HOW TO TRAIN AROUND AN INJURY

Being injured is never fun. You’re in pain, you’re inconvenienced and perhaps most annoying of all, you cannot workout like you’re used to.

However, with a little creativity, there are still many ways to get in an effective workout and make progress in other ways.

See it as a challenge for yourself. Getting injured does not have to mean the end of your fitness goals. There’s no need to become a couch potato, throw your diet out the window, and cancel your gym membership.

Take advantage of movements that are pain-free. First and foremost, listen to your doctor. Unless you have strict orders not to perform any physical activity, chances are there are still some body parts that you can work. Hiring a personal trainer would be your safest option when training with an injury. Your personal trainer will advise you on the do’s and don’ts and will provide you with plenty alternatives.

For example, if you have an injured knee, which happens to be quite common, there are still many other lower body exercises that involve little to no knee flexion.
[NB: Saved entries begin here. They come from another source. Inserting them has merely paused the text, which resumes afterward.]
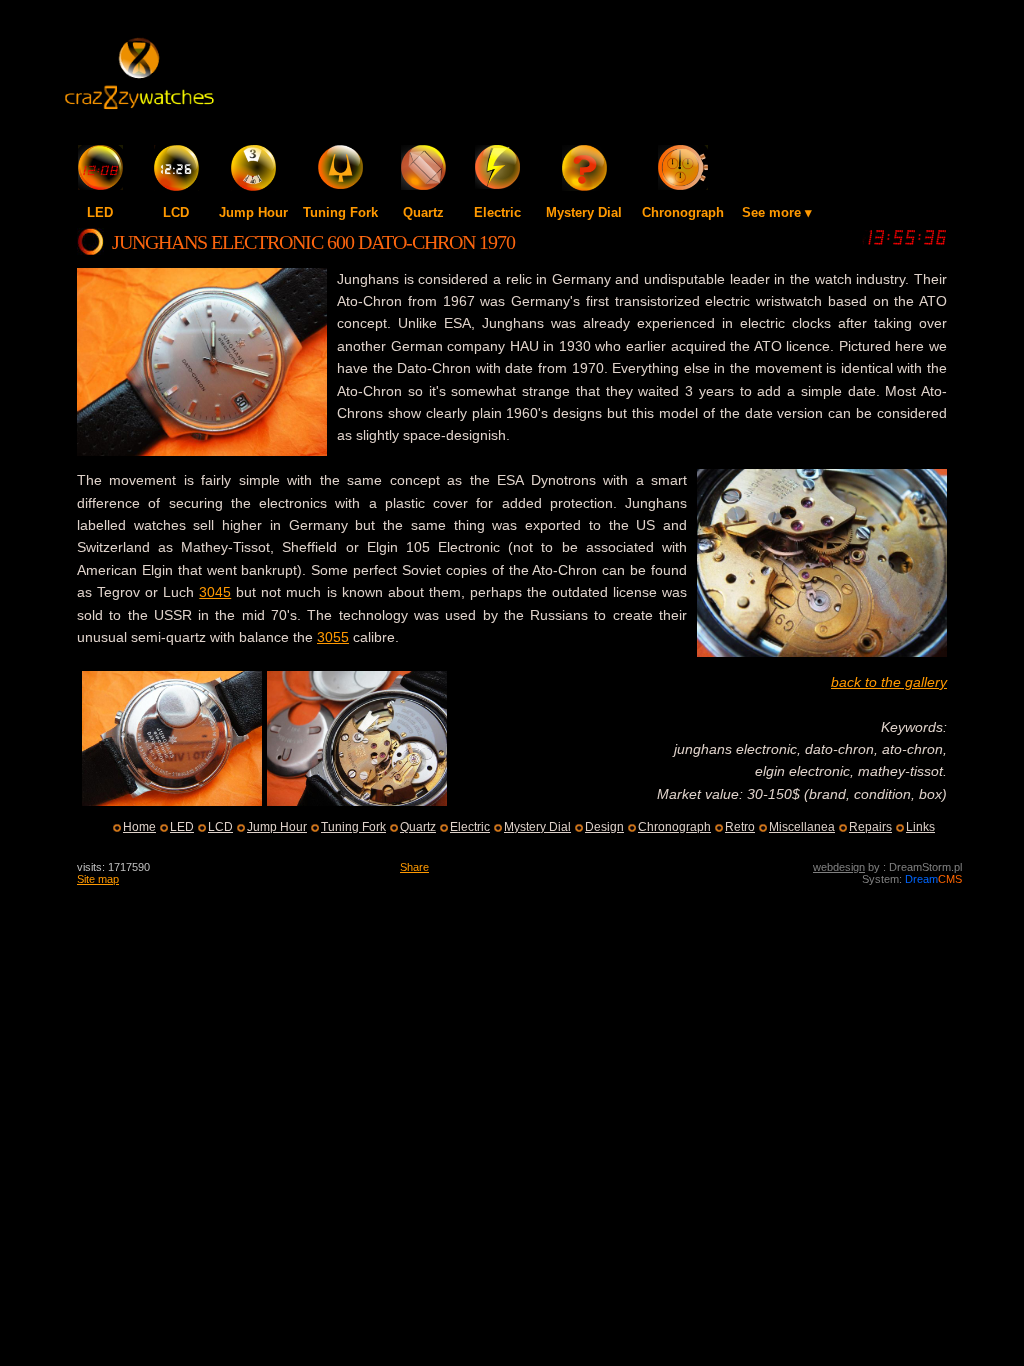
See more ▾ (777, 212)
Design (604, 827)
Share (414, 867)
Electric (497, 212)
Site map (98, 879)
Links (920, 827)
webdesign (839, 867)
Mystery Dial (584, 212)
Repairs (870, 827)
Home (139, 827)
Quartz (423, 212)
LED (100, 212)
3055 (333, 637)
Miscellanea (802, 827)
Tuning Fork (340, 212)
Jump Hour (253, 212)
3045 (215, 592)
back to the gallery (889, 682)
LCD (176, 212)
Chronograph (683, 212)
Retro (740, 827)
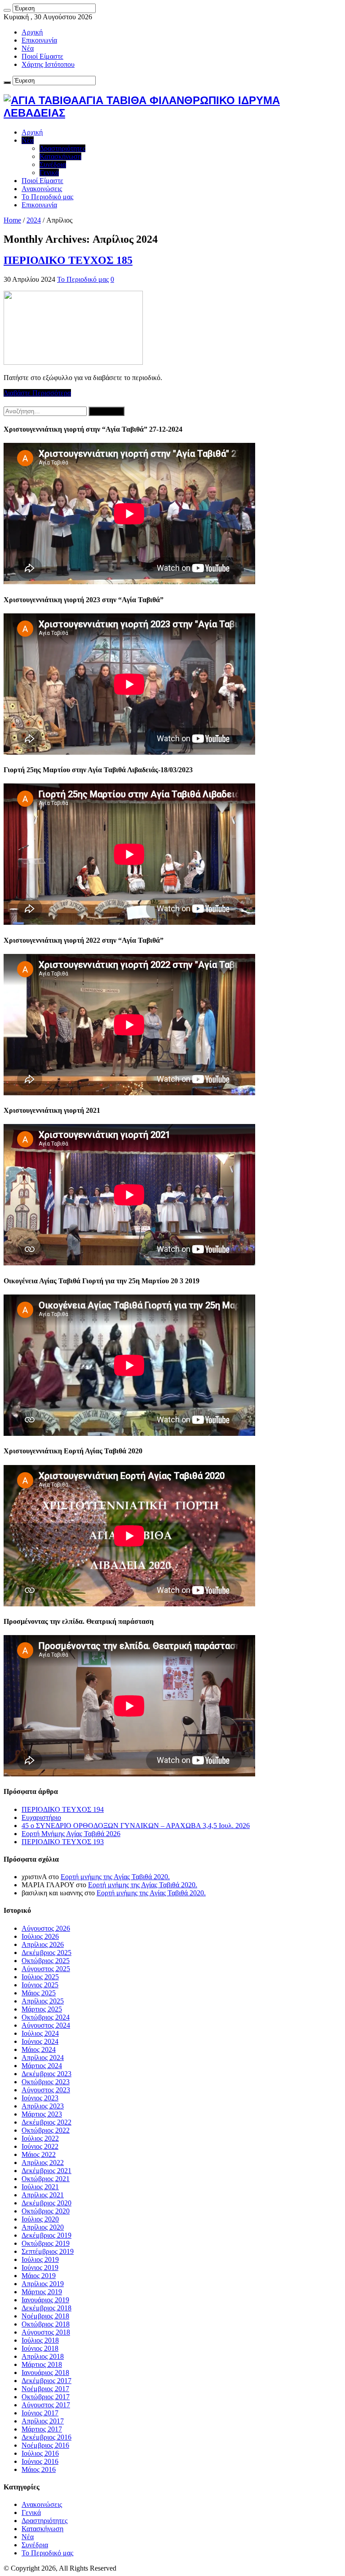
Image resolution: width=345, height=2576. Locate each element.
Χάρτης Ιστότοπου (48, 64)
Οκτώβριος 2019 (46, 2243)
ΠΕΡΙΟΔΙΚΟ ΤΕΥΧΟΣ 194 (63, 1809)
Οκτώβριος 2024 (46, 2017)
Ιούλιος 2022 (40, 2138)
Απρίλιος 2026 (43, 1944)
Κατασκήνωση (60, 156)
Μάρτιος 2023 (42, 2114)
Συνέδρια (53, 164)
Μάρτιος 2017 (42, 2429)
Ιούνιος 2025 (40, 1985)
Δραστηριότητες (62, 148)
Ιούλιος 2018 (40, 2340)
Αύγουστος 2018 (46, 2332)
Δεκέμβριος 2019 (46, 2235)
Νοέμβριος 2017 (45, 2388)
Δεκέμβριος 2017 (46, 2380)
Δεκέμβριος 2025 (46, 1952)
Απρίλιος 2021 (43, 2195)
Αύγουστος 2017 (46, 2405)
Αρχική (32, 32)
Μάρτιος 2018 (42, 2364)
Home (12, 220)
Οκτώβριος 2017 (46, 2397)
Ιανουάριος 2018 (45, 2372)
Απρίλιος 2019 (43, 2283)
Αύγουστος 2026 (46, 1928)
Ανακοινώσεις (42, 188)
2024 (34, 220)
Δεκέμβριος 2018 (46, 2308)
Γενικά (49, 172)
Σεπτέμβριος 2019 (48, 2251)
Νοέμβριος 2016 (45, 2445)
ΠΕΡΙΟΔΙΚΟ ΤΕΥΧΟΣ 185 (68, 260)
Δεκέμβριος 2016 (46, 2437)
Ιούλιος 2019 (40, 2259)
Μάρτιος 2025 (42, 2009)
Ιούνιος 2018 (40, 2348)
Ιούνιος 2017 (40, 2413)
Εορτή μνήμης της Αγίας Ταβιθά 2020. (115, 1877)
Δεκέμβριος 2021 (46, 2170)
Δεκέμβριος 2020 (46, 2203)
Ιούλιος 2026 (40, 1936)
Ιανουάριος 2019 (45, 2300)
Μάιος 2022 (39, 2154)
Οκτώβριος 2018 (46, 2324)
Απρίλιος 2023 (43, 2106)
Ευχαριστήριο (41, 1817)
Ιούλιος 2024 (40, 2033)
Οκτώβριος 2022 (46, 2130)
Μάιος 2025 (39, 1993)
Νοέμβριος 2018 (45, 2316)
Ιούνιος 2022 (40, 2146)
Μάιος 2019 (39, 2275)
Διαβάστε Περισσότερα (37, 393)
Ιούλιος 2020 (40, 2219)
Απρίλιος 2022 (43, 2162)
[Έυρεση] (7, 10)
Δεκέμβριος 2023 (46, 2073)
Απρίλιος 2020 (43, 2227)
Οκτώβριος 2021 (46, 2178)
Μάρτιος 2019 (42, 2292)
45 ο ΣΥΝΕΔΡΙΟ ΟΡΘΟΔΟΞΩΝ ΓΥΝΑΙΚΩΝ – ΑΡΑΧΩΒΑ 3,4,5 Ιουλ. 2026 (136, 1825)
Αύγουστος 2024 (46, 2025)
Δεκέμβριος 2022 (46, 2122)
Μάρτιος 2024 (42, 2065)
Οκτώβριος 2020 (46, 2211)
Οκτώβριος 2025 (46, 1960)
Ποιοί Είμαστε (42, 56)
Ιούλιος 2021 (40, 2187)
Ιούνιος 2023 (40, 2098)
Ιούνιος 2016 (40, 2461)
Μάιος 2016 (39, 2469)
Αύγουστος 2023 (46, 2090)
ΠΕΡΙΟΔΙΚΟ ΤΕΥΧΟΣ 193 (63, 1842)
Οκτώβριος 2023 (46, 2082)
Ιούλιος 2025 (40, 1977)
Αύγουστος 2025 (46, 1968)
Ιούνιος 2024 (40, 2041)
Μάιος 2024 (39, 2049)
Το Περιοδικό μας (47, 197)
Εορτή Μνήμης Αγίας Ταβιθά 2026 (71, 1833)
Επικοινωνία (39, 40)
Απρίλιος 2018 (43, 2356)
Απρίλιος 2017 (43, 2421)
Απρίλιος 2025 (43, 2001)
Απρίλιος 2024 (43, 2057)
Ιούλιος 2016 (40, 2453)
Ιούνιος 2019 (40, 2267)
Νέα (28, 48)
Here are a few exercises you could do with a knee injury:

- Romanian deadlift

- Back extension

- Hip abduction movements

- Cable pull throughs

- All upper body exercises

In essence, all straight leg hip dominant exercises and upper body exercises.

Now might be the chance to determine a new training goal. Perhaps you injured your hip while squatting, which is total bummer. But see it as a challenge to develop parts of your body that you might not have paid the most attention to. Your training program can always be modified. General rule of thumb: If it hurts, don’t do it.

Attitude is everything. Stop feeling sorry for yourself and make the most of what you’ve got. Nobody plans on getting injured, but you can definitely be proactive and do what you can with what you have.